Il corpo racconta: il mal di stomaco

Il corpo racconta: il mal di stomaco

Il corpo racconta: il mal di stomaco

Ci sono fastidi corporei a cui incomprensibilmente ci abituiamo: li accogliamo come parte della nostra vita, presenti tanto quanto le normali sensazioni di sonno, fame, sete. Tipicamente sono la stanchezza che diventa cronica, l’infiammazione dei muscoli del trapezio (comunemente etichettata “cervicale”) e il mal di stomaco.

Iniziamo col prendere consapevolezza che nessuna di queste tre manifestazioni rientra nella normalità e che sono invece campanelli d’allarme che qualcosa non va.

Oggi, nello specifico, vi voglio raccontare di alcuni aspetti di cui parlano tutta una serie di manifestazioni quali:

  • Crampi e bruciori di stomaco
  • Acidità lungo l’esofago
  • Disturbi digestivi legati alla sensazione di pesantezza e perenne sazietà (con relative manifestazioni)
  • Sensazione di nausea e difficoltà respiratorie quando si è stesi proni
  • Dolori alla schiena, soprattutto tra le scapole e quando si è a digiuno

La ricerca del consenso

Lo stomaco rappresenta l’Io rispetto agli altri, alla società: è l’esistenza sociale. Più o meno consapevolmente tutti ci costruiamo un’immagine, ci cuciamo addosso un vestito che interpreti il ruolo sociale che ci siamo attribuiti e che viene riconosciuto prevalentemente sulla base di fatti, realizzazioni, risultati concreti. In questa società ci è infatti richiesto di mostrare più spesso cosa abbiamo fatto e non chi siamo, di forzare il nostro temperamento e di interpretare un ruolo di circostanza, sulla base del quale verremo giudicati, schedati, bollati.

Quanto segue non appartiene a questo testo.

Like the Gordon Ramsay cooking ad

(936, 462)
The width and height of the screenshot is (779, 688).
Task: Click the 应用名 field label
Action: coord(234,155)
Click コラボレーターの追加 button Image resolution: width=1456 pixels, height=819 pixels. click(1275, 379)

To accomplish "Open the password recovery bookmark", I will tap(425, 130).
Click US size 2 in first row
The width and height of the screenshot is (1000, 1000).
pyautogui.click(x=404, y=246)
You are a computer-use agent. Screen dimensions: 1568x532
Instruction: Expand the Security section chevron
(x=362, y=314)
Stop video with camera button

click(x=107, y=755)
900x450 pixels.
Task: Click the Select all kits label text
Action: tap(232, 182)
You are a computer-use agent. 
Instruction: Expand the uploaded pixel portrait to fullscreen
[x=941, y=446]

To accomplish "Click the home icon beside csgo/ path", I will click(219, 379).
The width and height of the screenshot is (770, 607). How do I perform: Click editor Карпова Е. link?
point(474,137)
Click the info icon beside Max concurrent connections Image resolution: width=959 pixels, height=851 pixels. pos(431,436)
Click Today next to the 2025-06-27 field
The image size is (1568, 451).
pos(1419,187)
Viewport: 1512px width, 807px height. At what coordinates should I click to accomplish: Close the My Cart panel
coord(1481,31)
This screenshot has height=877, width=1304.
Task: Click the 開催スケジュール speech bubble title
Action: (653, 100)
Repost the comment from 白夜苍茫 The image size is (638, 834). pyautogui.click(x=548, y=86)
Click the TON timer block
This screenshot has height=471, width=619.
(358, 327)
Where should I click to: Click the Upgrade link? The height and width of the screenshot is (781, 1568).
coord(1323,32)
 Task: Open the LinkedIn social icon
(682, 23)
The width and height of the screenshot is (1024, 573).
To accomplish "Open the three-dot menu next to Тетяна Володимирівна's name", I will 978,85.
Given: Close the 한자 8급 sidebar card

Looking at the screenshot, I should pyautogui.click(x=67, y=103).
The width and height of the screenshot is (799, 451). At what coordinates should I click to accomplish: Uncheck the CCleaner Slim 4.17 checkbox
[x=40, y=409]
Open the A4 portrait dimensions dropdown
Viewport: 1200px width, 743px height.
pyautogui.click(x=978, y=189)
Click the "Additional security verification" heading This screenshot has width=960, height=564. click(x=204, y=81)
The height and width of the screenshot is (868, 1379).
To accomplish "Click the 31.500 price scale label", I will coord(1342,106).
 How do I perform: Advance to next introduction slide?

Il contrasto tra chi siamo veramente e cosa vorremmo fare, e chi interpretiamo quotidianamente, quindi cosa si aspetta da noi la società, è il primo campo fertile per le somatizzazioni.

La necessità di occupare il proprio posto nel mondo si lega strettamente al bisogno di essere riconosciuti, apprezzati e amati, come se delegassimo agli altri il determinante ago della bilancia che stabilisce la nostra capacità e la possibilità di fidarci di noi stessi.

Va da sé che, per evitare fallimenti che implicherebbero frustrazione crampi, bruciori e spasmi, ci facciamo guidare da un’iperattività comandata dall’ansia e si può cadere nell’eccesso di accollarsi responsabilità non proprie, certi di riuscire a sbandierare il proprio valore, a tal punto che, nella mancanza manifesta, ci si sente aggrediti, incompresi e poco amati.

Il corpo racconta: il mal di stomaco

Yoga e Stomaco

Il collegamento al terzo chakra, Manipura, è lampante, non solo per la vicinanza con il plesso solare, ma perché è in questo centro di elaborazione energetica che l’essere umano può trovare la forza, la determinazione e la volontà per affermare le proprie scelte rispetto al mondo che lo circonda, dando una direzione alla propria vita.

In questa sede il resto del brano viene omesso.